## Anomaly detection with autoencoders

In this blog post we will use autoencoders to detect anomalies in ECG5000 dataset. In writing this blog post I have assumed that the reader has some basic understanding of neural networks and autoencoders as a specific type of neural network. Jeremy Jordan has a nice 10mins-read blog post on autoencoders, you can find it [here](https://www.jeremyjordan.me/autoencoders/).  The ECG5000 dataset which we will use contains 50,000 Electrocardiograms (ECG). Each cardiogram has 140 data points.  Luckily for us, the data has been labeled into a normal and abnormal rhythm by medical experts. Our goal is to use autoencoders to see if they can mimic the knowledge of a medical doctor and identify abnormal Electrocardiograms.

Our approach will be to (1) train the autoencoder on the normal data and (2) use our trained model to reconstruct the entire dataset. We hypothesize that abnormal Electrocardiograms will have a higher reconstruction error. Recall that an autoencoder takes the input data and projects it onto a lower-dimensional space that captures only the signals in the data. The data can then be reconstructed from the lower-dimensional space. Note here that if a data point is noisy its reconstruction error (the distance between the actual point and the reconstructed one) will be large.
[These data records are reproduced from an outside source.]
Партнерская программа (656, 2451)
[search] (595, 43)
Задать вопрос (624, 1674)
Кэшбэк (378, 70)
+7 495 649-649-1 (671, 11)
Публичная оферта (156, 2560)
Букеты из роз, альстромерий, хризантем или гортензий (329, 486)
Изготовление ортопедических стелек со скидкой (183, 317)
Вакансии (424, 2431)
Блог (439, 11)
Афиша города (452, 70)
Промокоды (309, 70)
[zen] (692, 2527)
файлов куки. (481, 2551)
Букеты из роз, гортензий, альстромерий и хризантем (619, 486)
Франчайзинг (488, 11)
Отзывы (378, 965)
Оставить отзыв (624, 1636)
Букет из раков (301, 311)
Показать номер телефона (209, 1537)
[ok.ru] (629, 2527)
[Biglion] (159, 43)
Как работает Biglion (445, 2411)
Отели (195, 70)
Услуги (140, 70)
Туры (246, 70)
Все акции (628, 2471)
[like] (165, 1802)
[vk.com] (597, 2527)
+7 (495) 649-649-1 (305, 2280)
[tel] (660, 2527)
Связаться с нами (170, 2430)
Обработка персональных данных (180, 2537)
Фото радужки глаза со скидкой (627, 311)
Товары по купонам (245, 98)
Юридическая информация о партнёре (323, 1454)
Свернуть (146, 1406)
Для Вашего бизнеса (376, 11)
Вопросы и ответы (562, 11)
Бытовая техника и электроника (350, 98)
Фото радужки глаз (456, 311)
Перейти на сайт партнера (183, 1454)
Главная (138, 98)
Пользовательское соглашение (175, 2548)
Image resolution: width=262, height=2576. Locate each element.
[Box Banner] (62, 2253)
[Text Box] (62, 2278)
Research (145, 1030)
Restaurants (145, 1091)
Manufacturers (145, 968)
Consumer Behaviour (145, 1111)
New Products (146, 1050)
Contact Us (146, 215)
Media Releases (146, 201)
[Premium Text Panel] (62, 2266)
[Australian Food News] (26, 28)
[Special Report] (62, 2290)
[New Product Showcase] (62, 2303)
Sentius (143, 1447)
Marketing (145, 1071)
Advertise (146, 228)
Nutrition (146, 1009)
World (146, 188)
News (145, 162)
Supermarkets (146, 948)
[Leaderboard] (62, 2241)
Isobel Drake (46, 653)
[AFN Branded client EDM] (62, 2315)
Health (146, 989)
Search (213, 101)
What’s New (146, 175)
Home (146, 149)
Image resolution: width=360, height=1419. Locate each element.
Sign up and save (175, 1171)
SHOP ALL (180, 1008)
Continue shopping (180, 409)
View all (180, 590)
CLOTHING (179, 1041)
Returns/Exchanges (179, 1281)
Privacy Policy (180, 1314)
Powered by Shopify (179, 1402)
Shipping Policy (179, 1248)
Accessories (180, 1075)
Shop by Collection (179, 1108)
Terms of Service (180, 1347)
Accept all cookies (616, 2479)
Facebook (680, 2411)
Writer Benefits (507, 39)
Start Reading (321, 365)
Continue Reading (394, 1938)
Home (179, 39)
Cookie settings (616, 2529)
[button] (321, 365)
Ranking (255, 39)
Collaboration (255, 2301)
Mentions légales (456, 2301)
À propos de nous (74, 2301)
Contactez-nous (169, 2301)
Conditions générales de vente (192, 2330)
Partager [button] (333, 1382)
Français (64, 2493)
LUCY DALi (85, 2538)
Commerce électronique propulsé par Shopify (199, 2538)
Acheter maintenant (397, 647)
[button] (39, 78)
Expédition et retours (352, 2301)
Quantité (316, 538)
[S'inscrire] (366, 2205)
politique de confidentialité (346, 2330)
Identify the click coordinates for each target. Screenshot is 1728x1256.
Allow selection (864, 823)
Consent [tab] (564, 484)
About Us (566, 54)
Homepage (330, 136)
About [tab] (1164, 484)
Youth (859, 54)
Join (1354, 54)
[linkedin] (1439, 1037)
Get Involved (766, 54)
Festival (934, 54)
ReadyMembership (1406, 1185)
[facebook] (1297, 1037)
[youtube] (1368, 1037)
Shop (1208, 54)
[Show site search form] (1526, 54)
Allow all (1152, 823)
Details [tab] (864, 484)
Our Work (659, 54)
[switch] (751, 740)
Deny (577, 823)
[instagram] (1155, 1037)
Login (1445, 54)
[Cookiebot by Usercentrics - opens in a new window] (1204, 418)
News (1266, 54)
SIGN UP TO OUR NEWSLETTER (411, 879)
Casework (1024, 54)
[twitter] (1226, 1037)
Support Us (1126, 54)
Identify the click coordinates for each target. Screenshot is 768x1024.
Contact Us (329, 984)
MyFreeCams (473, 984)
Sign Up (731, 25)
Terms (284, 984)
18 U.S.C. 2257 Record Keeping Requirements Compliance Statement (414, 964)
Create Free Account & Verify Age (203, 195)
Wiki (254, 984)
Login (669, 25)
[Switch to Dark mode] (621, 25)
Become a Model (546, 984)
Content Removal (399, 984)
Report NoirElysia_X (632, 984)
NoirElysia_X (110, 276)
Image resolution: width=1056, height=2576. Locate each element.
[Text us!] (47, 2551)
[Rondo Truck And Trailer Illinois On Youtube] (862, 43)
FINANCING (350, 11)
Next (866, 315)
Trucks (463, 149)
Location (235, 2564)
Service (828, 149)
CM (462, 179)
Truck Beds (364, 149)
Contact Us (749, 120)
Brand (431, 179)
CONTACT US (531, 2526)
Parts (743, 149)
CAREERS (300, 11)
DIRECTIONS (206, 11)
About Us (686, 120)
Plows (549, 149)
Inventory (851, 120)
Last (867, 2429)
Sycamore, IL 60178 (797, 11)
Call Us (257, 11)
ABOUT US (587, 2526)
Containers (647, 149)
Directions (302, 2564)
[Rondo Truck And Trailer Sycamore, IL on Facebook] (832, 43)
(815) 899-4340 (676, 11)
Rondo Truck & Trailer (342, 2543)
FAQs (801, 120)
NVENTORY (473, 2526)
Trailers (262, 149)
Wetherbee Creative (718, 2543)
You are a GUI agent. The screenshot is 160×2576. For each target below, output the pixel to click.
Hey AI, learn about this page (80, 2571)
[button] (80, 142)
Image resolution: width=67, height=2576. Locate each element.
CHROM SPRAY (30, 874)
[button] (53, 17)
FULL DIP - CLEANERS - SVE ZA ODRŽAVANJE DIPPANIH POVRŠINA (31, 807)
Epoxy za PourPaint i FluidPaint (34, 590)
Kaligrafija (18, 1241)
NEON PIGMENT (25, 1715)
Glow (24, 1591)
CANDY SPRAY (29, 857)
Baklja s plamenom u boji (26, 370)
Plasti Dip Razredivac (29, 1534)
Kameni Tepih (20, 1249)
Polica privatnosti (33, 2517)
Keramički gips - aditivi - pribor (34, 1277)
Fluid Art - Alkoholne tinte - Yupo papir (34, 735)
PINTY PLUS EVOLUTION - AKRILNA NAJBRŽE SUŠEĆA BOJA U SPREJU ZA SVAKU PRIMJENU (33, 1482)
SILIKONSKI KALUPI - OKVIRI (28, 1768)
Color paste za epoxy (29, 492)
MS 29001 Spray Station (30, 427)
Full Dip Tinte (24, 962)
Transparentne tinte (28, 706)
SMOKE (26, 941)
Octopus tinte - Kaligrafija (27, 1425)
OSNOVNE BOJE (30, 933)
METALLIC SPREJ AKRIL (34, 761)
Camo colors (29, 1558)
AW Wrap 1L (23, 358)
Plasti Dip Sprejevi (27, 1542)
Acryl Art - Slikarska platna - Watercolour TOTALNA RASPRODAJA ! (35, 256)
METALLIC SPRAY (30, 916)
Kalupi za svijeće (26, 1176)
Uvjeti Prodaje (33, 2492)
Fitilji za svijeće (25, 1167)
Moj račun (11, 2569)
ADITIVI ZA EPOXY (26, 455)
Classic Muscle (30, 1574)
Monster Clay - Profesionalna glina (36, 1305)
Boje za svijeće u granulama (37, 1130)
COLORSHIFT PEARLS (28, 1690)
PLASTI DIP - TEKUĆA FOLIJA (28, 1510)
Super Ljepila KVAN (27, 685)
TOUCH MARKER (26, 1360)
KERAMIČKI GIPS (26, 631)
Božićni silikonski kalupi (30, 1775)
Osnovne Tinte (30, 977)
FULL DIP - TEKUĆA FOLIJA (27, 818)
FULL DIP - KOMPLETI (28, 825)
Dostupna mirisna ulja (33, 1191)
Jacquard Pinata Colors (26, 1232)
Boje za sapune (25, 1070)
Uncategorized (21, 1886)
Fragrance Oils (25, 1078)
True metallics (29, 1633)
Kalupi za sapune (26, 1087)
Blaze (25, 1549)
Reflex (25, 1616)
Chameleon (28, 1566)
It is this simple principle that we use to identity anomalies. 


## Lets load the ECG data 

In [2]:
# libraries 
import matplotlib.pyplot as plt
import numpy as np
import pandas as pd
import tensorflow as tf


from sklearn.model_selection import train_test_split
from sklearn.metrics import accuracy_score, precision_score, recall_score
from tensorflow.keras import layers, losses
from tensorflow.keras.datasets import fashion_mnist
from tensorflow.keras.models import Model
import plotly.express as px 
import plotly.graph_objects as go 
import plotly.offline as py_offline

2021-07-02 00:48:00.309464: W tensorflow/stream_executor/platform/default/dso_loader.cc:64] Could not load dynamic library 'libcudart.so.11.0'; dlerror: libcudart.so.11.0: cannot open shared object file: No such file or directory
2021-07-02 00:48:00.309482: I tensorflow/stream_executor/cuda/cudart_stub.cc:29] Ignore above cudart dlerror if you do not have a GPU set up on your machine.


In [3]:
# Download the dataset
url = 'http://storage.googleapis.com/download.tensorflow.org/data/ecg.csv'

dataframe = pd.read_csv(url,header=None)
raw_data = dataframe.values
# first five rows and columns
print(dataframe.iloc[:,0:5].head().to_markdown())

|    |         0 |         1 |        2 |        3 |        4 |
|---:|----------:|----------:|---------:|---------:|---------:|
|  0 | -0.112522 | -2.8272   | -3.7739  | -4.34975 | -4.37604 |
|  1 | -1.10088  | -3.99684  | -4.28584 | -4.50658 | -4.02238 |
|  2 | -0.567088 | -2.59345  | -3.87423 | -4.58409 | -4.18745 |
|  3 |  0.490473 | -1.91441  | -3.61636 | -4.31882 | -4.26802 |
|  4 |  0.800232 | -0.874252 | -2.38476 | -3.97329 | -4.33822 |


The last column contains the labels. The other data points are the electrocardiogram data. We will also create a train and test a dataset, as well as their labels, this is what data scientists do to overcome a serious problem in data science namely `over-fitting`.

In [4]:
# The last element contains the labels
labels = raw_data[:, -1]

# The other data points are the electrocadriogram data
data = raw_data[:, 0:-1]

train_data, test_data, train_labels, test_labels = train_test_split(
    data, labels, test_size=0.2, random_state=21
)

We will also normalize the data to lie between [0,1]. Note here that we do normalization because to speed up the learning and convergence of the optimizer. 


In [5]:
min_val = tf.reduce_min(train_data)
max_val = tf.reduce_max(train_data)

train_data = (train_data - min_val) / (max_val - min_val)
test_data = (test_data - min_val) / (max_val - min_val)

train_data = tf.cast(train_data, tf.float32)
test_data = tf.cast(test_data, tf.float32)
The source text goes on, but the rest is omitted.